A14 bei Grimma früher als geplant wieder frei
Der Abriss einer beschädigten Brücke über die Autobahn 14 bei Grimma ist schneller abgeschlossen worden als ursprünglich vorgesehen. Nach Angaben der Autobahn GmbH kann die seit Freitagabend bestehende Vollsperrung voraussichtlich bereits am Sonntag aufgehoben werden. Ursprünglich war die Freigabe der Strecke erst für Montagmorgen geplant.
Die Straßenverwaltung will über die Wiedereröffnung der Autobahn informieren, sobald alle Arbeiten beendet sind.
Brücke nach Schäden zurückgebaut
Bei dem Bauwerk handelt es sich um eine Überführung zwischen den Ortsteilen Grottewitz und Würschwitz. Eine Sonderprüfung hatte einen kritischen Zustand der Brücke festgestellt.
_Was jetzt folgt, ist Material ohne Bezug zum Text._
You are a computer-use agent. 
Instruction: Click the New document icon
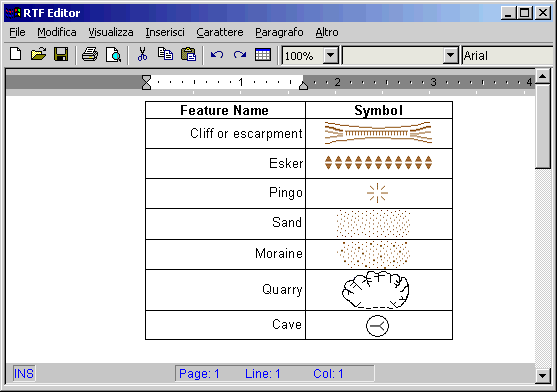[x=16, y=55]
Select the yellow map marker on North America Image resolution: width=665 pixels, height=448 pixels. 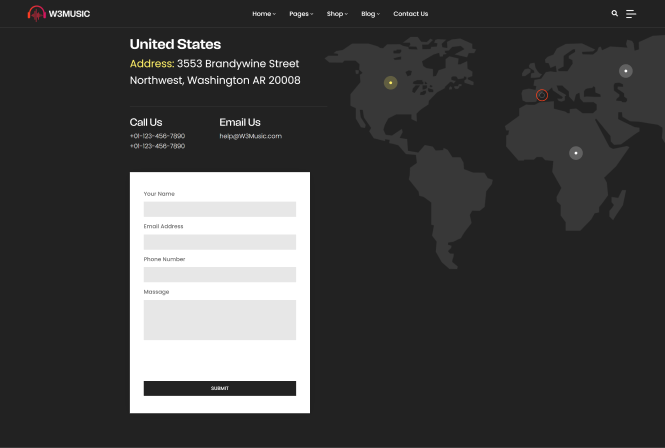[390, 82]
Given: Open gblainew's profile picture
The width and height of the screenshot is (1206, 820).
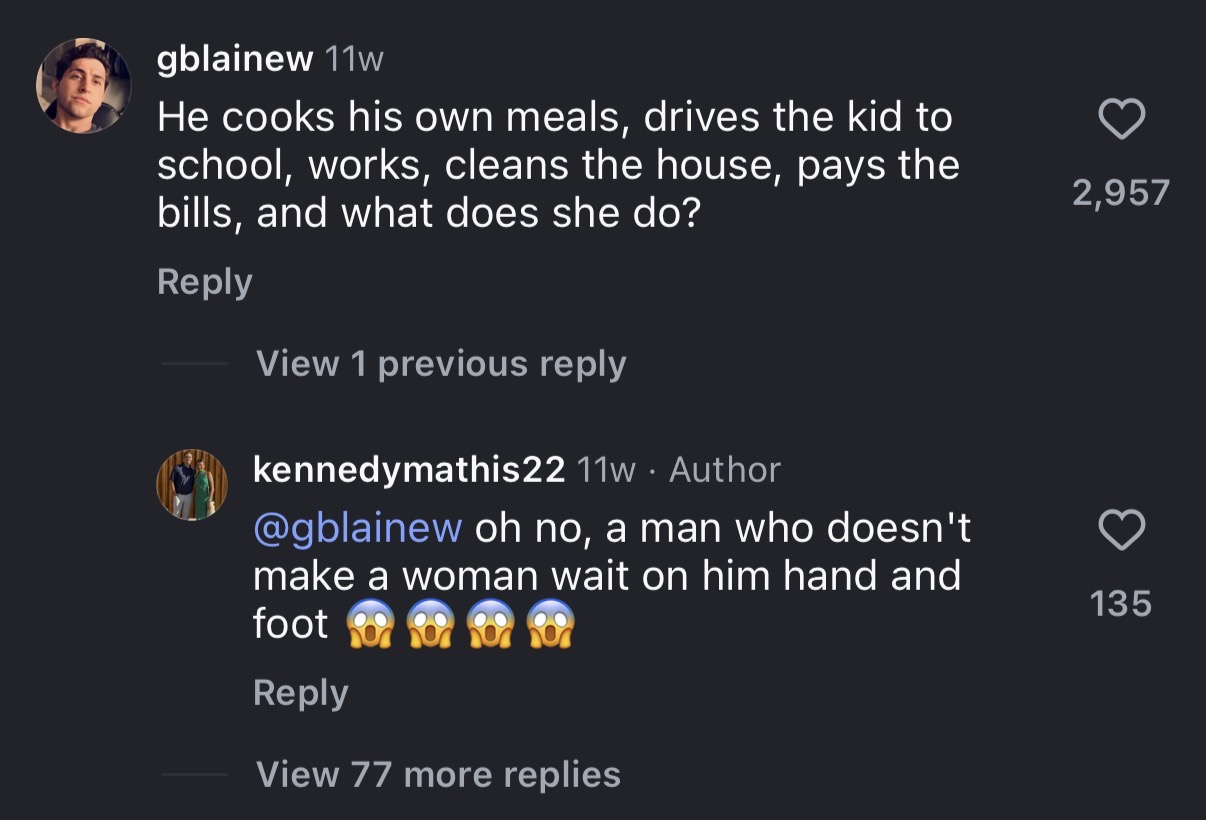Looking at the screenshot, I should [x=84, y=86].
Infolge der Untersuchungen wurde entschieden, das Bauwerk vollständig zurückzubauen.
Die Kosten für den Abriss beziffert die Autobahn GmbH auf rund 700.000 Euro.
Neubau bis 2028 vorgesehen
Nach dem Rückbau soll die Überführung durch einen Neubau ersetzt werden. Die Fertigstellung ist nach derzeitiger Planung für das Jahr 2028 vorgesehen.
Für den Ersatzneubau werden Investitionen von rund drei Millionen Euro veranschlagt. Bis dahin bleibt die Querung über die Autobahn an dieser Stelle unterbrochen.
Spannstahl-Brücken stehen unter Beobachtung
Die abgerissene Überführung gehört zu einer Reihe von Brücken entlang der A14, die aufgrund ihrer Bauweise seit geraumer Zeit verstärkt überwacht werden.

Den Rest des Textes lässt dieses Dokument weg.